The National Shooting Sports Foundation’s lawsuit against Virginia isn’t just another court filing—it’s a direct rebuke of the political theater that produced Delegate Spanberger’s so-called “assault weapons” ban. By arguing that both the federal and state constitutions bar the government from disarming law-abiding citizens, the NSSF is forcing judges to confront the plain text that politicians have spent years pretending doesn’t exist. The move also spotlights how quickly a single bill can turn a constitutional right into a felony, and it puts every other state on notice that industry groups are done playing defense.

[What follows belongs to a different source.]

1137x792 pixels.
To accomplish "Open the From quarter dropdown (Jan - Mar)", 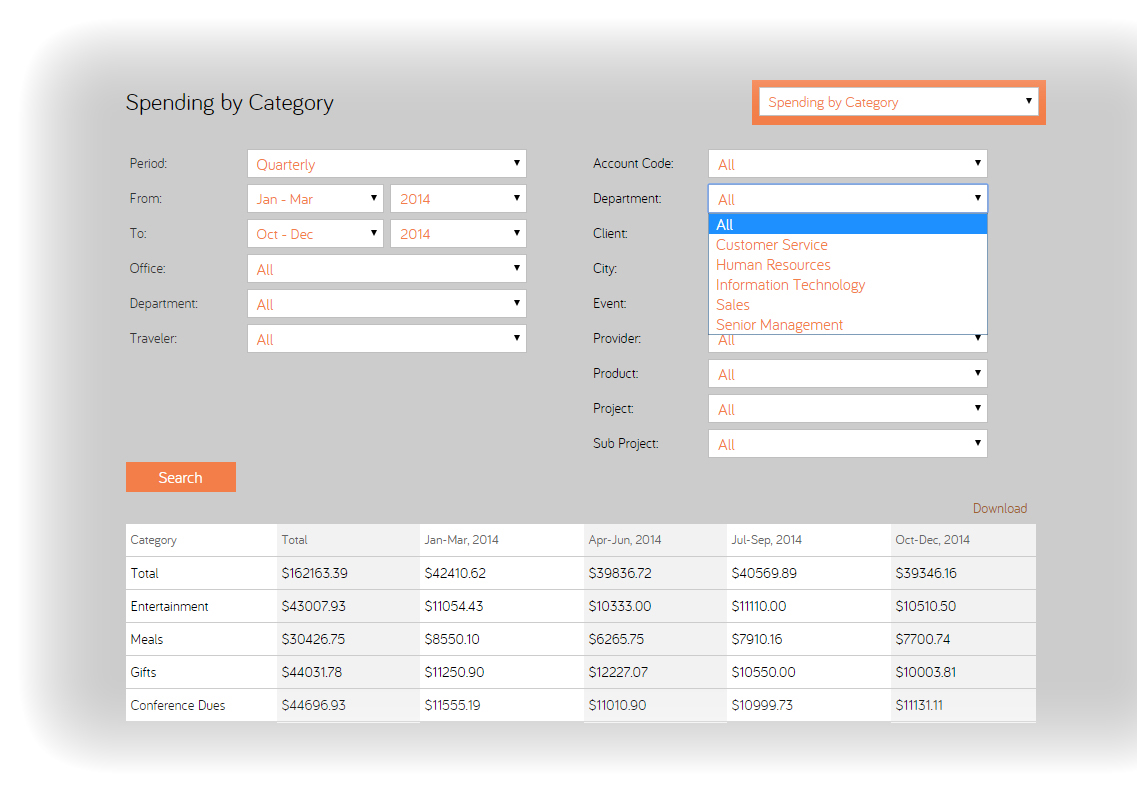I will 315,199.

What makes this case especially potent is the timing: Virginia’s 2025 legislative session is already shaping up as a referendum on whether the commonwealth will continue its post-2020 lurch toward California-style restrictions or reclaim its historic identity as a gun-friendly state. If the courts agree that the ban violates the Second Amendment’s text, history, and tradition—as the Supreme Court’s Bruen decision now requires—Spanberger’s signature policy could collapse before it ever takes effect. That outcome would not only spare Virginia gun owners from another round of confiscatory compliance schemes; it would also hand the national 2A movement a precedent that could blunt similar proposals in swing states ahead of the next election cycle.

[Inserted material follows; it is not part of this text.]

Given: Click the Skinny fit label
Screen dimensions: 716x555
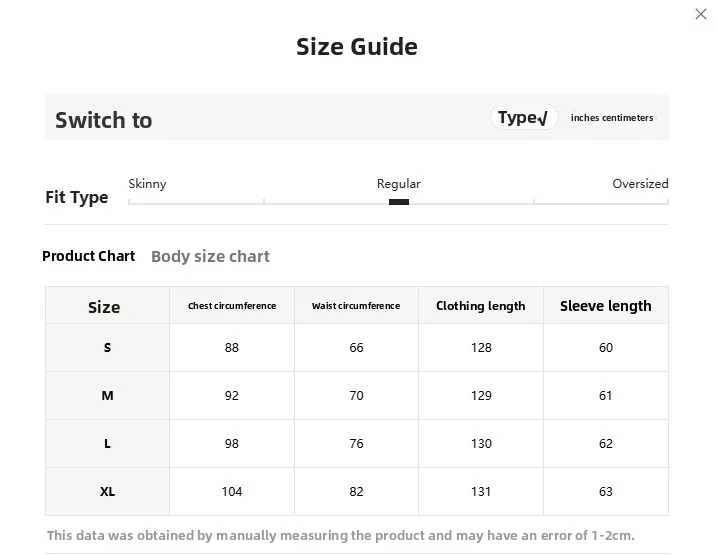Looking at the screenshot, I should coord(147,184).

For the broader firearms community, the lawsuit underscores a strategic shift: rather than waiting for politicians to self-correct, groups like the NSSF are now proactively weaponizing the very constitutional language that anti-gun legislators ignore. The stakes are straightforward—if Virginia’s courts uphold the ban, expect copycat bills nationwide; if they strike it down, the precedent could stall the entire “assault weapons” narrative for years. Either way, the case is a reminder that the right to keep and bear arms isn’t a talking point—it’s a line in the sand that the industry is finally willing to defend in court.